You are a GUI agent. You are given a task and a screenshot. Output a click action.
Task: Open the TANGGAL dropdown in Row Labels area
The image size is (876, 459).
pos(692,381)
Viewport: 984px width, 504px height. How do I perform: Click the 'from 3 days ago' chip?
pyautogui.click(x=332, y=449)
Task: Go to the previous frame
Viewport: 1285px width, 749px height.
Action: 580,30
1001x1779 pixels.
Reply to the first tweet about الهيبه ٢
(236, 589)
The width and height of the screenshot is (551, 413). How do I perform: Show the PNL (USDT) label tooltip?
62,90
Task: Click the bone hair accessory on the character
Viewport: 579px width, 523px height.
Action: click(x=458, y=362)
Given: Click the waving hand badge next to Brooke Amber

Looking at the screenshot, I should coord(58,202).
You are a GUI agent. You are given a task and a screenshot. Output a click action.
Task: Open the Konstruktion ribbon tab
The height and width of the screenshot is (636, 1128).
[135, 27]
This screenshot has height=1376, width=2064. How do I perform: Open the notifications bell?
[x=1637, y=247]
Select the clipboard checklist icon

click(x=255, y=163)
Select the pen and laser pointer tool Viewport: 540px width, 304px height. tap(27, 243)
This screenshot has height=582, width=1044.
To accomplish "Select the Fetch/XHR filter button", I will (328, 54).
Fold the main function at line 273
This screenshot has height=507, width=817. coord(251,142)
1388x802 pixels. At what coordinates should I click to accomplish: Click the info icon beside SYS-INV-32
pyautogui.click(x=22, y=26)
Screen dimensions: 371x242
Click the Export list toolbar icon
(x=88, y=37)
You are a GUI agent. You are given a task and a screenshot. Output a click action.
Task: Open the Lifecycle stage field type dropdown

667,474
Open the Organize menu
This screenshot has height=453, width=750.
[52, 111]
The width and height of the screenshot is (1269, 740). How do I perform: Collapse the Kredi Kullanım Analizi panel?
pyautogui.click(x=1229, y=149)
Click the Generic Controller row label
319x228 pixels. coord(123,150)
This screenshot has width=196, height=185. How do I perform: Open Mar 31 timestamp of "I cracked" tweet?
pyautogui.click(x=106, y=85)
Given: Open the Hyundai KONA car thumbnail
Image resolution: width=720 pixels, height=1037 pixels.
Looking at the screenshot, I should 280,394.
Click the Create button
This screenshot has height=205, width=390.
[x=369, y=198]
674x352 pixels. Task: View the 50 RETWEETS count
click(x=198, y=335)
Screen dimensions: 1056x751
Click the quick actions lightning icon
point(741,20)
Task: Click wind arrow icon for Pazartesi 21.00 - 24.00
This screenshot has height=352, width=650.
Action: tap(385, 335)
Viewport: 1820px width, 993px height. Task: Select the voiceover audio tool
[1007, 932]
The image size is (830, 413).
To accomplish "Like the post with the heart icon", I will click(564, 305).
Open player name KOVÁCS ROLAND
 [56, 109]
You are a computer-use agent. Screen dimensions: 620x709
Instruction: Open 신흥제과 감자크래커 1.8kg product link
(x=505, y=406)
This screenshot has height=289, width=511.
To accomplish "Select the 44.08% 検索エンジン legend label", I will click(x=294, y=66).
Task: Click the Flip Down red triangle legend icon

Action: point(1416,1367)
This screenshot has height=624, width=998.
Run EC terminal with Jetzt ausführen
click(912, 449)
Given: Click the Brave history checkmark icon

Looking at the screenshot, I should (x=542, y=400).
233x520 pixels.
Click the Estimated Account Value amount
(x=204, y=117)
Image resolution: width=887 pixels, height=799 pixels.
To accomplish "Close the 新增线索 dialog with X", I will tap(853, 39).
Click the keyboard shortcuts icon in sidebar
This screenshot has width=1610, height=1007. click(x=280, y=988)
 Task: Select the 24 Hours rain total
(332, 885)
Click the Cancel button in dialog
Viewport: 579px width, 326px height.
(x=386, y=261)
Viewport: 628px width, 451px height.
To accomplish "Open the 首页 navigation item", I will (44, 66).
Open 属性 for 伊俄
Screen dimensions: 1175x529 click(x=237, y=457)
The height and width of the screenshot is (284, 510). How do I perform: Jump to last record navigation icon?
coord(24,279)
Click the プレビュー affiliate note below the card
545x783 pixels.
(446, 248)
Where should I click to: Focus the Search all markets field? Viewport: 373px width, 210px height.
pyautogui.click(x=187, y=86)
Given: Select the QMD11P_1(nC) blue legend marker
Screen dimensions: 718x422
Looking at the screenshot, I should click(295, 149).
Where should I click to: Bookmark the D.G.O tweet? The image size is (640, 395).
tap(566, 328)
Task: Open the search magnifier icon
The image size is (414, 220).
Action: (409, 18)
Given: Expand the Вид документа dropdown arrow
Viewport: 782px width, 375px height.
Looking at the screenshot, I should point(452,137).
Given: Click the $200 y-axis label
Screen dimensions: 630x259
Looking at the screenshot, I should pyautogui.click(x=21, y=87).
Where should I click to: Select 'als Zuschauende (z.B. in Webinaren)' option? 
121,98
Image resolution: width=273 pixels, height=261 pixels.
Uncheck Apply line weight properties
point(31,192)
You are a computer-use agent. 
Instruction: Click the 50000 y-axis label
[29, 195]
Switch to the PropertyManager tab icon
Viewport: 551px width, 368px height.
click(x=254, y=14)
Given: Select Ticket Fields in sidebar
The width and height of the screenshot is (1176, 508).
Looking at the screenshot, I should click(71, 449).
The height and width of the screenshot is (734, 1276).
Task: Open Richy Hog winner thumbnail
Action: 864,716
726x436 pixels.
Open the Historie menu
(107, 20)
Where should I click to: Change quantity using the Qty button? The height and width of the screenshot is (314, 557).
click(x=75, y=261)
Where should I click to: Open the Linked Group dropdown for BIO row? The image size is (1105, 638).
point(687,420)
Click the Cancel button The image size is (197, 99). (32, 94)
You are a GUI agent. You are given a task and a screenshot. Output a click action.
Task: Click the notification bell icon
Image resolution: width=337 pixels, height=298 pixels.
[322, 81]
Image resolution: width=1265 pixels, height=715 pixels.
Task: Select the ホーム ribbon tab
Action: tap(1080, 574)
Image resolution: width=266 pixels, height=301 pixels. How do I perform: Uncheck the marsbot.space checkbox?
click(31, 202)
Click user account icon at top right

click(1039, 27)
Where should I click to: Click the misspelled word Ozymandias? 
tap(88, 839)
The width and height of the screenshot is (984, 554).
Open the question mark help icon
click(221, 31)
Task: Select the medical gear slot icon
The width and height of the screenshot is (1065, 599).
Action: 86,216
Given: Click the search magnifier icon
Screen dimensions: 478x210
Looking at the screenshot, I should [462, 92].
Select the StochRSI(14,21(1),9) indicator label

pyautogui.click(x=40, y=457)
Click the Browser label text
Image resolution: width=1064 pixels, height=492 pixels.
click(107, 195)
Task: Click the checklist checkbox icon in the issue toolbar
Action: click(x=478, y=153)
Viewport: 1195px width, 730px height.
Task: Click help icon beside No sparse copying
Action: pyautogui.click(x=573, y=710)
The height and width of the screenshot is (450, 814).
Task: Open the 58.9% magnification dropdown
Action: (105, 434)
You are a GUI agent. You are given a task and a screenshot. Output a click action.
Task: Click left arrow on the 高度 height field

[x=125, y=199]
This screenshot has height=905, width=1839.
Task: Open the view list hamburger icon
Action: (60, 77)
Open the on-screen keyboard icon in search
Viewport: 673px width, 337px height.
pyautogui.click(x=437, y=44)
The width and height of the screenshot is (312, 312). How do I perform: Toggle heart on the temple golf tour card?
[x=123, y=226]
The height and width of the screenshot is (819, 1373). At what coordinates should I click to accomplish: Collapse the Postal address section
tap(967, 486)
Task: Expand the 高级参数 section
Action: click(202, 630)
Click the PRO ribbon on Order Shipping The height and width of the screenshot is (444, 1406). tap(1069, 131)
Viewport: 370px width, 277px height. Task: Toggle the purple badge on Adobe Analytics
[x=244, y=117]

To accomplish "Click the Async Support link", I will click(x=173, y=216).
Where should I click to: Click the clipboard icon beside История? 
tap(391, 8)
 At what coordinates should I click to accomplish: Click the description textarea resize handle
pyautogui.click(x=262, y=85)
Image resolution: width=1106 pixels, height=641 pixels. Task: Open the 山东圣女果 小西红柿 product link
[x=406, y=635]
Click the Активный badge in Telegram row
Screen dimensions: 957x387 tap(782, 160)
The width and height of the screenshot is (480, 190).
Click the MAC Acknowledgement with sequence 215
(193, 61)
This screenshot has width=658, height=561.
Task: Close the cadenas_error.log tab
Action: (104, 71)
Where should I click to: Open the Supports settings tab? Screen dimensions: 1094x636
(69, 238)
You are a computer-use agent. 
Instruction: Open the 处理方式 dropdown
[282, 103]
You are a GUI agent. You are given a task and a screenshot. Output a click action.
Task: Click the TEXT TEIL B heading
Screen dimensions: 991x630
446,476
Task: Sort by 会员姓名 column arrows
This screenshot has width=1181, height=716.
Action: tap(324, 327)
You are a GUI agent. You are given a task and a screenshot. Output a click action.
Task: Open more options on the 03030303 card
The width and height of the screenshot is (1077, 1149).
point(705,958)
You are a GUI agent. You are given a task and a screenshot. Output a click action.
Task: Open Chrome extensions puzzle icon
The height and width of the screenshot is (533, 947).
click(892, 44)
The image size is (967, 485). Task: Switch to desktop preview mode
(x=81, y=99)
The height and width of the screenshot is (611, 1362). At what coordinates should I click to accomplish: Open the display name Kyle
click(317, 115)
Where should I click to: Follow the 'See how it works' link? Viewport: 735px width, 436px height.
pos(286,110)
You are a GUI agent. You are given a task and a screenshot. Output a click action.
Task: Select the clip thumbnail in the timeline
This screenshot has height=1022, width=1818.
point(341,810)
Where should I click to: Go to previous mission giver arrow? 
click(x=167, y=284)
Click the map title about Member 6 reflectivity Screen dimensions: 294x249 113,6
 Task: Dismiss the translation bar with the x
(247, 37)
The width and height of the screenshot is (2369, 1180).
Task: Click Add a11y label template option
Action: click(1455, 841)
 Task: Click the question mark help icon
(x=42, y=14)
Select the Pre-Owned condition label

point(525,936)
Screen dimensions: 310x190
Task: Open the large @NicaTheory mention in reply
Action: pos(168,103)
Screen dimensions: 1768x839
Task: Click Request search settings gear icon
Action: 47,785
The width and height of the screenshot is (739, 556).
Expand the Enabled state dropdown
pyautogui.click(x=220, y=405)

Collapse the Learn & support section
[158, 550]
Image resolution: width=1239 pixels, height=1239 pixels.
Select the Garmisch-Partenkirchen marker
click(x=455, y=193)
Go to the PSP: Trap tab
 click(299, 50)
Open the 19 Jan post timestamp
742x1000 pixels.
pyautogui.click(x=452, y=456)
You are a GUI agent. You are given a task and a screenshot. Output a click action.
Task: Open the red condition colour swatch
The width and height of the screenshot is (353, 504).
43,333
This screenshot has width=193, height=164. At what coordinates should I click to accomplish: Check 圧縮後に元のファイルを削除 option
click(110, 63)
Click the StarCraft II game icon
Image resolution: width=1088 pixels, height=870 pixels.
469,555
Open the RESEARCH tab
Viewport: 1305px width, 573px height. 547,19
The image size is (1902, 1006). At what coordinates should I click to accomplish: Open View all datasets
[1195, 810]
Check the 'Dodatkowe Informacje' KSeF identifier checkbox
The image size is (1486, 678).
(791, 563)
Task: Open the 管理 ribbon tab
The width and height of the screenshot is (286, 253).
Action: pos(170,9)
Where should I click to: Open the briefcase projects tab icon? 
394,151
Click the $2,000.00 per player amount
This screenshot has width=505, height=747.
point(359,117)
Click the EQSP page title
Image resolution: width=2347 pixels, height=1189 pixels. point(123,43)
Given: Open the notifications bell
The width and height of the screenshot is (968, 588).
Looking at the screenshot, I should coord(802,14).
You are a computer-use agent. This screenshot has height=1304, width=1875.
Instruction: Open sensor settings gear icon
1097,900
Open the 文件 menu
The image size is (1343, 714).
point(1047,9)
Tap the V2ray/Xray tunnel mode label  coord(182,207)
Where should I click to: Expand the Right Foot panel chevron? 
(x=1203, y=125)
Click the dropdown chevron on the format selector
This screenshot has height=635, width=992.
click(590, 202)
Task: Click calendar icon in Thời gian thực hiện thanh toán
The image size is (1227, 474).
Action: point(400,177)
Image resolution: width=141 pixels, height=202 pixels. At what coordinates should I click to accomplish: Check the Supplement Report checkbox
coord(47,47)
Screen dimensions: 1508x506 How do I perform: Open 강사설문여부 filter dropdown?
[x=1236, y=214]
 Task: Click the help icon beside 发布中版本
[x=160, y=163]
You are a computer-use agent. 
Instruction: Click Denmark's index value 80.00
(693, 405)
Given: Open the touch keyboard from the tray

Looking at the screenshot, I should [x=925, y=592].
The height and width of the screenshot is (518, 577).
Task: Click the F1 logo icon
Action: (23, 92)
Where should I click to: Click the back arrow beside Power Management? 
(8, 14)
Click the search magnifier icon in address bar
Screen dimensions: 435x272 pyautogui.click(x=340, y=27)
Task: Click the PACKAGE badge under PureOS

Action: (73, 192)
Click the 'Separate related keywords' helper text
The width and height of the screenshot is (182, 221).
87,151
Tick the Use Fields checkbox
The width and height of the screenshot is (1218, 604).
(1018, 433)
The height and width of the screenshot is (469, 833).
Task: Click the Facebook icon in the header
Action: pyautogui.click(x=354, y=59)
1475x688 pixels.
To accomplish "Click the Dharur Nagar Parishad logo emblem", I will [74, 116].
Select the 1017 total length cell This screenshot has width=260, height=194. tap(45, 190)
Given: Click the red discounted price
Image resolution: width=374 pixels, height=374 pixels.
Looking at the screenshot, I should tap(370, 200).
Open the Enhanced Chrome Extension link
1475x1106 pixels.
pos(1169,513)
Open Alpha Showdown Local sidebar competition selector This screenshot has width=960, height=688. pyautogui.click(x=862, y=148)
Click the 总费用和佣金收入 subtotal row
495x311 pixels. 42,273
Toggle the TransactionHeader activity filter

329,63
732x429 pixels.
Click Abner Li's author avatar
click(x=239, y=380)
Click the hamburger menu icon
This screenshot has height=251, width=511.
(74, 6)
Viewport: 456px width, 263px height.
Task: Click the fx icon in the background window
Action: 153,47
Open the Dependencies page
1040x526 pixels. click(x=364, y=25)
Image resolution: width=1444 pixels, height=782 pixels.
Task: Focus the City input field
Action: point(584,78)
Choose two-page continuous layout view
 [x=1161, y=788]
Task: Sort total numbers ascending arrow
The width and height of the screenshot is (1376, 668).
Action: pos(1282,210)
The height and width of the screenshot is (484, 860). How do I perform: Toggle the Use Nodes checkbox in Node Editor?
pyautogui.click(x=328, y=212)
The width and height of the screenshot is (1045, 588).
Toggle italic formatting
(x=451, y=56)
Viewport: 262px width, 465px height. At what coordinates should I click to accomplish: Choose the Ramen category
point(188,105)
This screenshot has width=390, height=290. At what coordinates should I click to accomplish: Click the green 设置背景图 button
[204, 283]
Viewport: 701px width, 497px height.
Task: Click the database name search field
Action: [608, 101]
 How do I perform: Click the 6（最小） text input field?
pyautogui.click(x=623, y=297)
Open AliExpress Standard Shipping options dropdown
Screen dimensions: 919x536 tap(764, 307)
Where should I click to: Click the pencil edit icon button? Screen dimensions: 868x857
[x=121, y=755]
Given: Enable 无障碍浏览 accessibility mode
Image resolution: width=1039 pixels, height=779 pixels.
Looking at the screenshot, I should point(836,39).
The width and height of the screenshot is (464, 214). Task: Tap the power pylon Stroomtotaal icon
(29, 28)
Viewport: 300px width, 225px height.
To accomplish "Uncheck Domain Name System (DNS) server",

* Description of the task
Replace "dropdown" with "drop-down menu" in the stretch of entries from the line containing "will click(x=173, y=216)." through the line containing "pos(286,110)". Write out only those lines and leave everything else in them unchanged.

* Solution to this problem
To accomplish "Click the Async Support link", I will click(x=173, y=216).
Where should I click to: Click the clipboard icon beside История? 
tap(391, 8)
 At what coordinates should I click to accomplish: Click the description textarea resize handle
pyautogui.click(x=262, y=85)
Image resolution: width=1106 pixels, height=641 pixels. Task: Open the 山东圣女果 小西红柿 product link
[x=406, y=635]
Click the Активный badge in Telegram row
Screen dimensions: 957x387 tap(782, 160)
The width and height of the screenshot is (480, 190).
Click the MAC Acknowledgement with sequence 215
(193, 61)
This screenshot has width=658, height=561.
Task: Close the cadenas_error.log tab
Action: (104, 71)
Where should I click to: Open the Supports settings tab? Screen dimensions: 1094x636
(69, 238)
You are a computer-use agent. 
Instruction: Open the 处理方式 drop-down menu
[282, 103]
You are a GUI agent. You are given a task and a screenshot. Output a click action.
Task: Click the TEXT TEIL B heading
Screen dimensions: 991x630
446,476
Task: Sort by 会员姓名 column arrows
This screenshot has width=1181, height=716.
Action: tap(324, 327)
You are a GUI agent. You are given a task and a screenshot. Output a click action.
Task: Open more options on the 03030303 card
The width and height of the screenshot is (1077, 1149).
point(705,958)
You are a GUI agent. You are given a task and a screenshot. Output a click action.
Task: Open Chrome extensions puzzle icon
The height and width of the screenshot is (533, 947).
click(892, 44)
The image size is (967, 485). Task: Switch to desktop preview mode
(x=81, y=99)
The height and width of the screenshot is (611, 1362). At what coordinates should I click to accomplish: Open the display name Kyle
click(317, 115)
Where should I click to: Follow the 'See how it works' link? Viewport: 735px width, 436px height.
pos(286,110)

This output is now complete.